Task instructions
Please transcribe only the lines from the one holding "Where should I" through the final line of the data, both included, with no pictures.

(Records from a data collection)
————————
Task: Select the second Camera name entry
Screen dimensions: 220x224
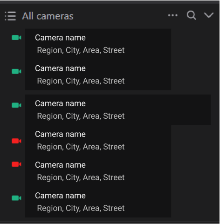Action: 60,68
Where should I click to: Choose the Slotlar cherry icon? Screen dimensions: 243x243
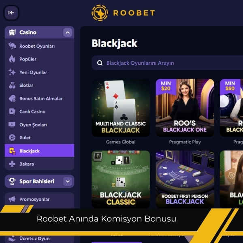[12, 85]
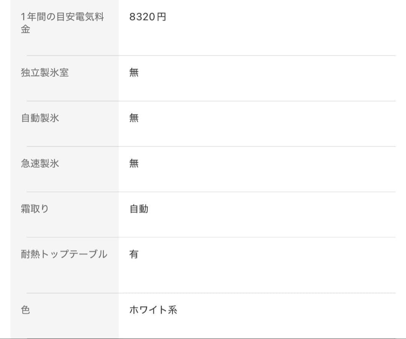Select the 無 value beside 急速製氷
Viewport: 406px width, 339px height.
click(x=134, y=163)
————————
Output of the task
Where should I click to: Choose the Slotlar cherry icon? Screen dimensions: 243x243
[12, 85]
Select the 無 value beside 急速製氷
Viewport: 406px width, 339px height.
click(x=134, y=163)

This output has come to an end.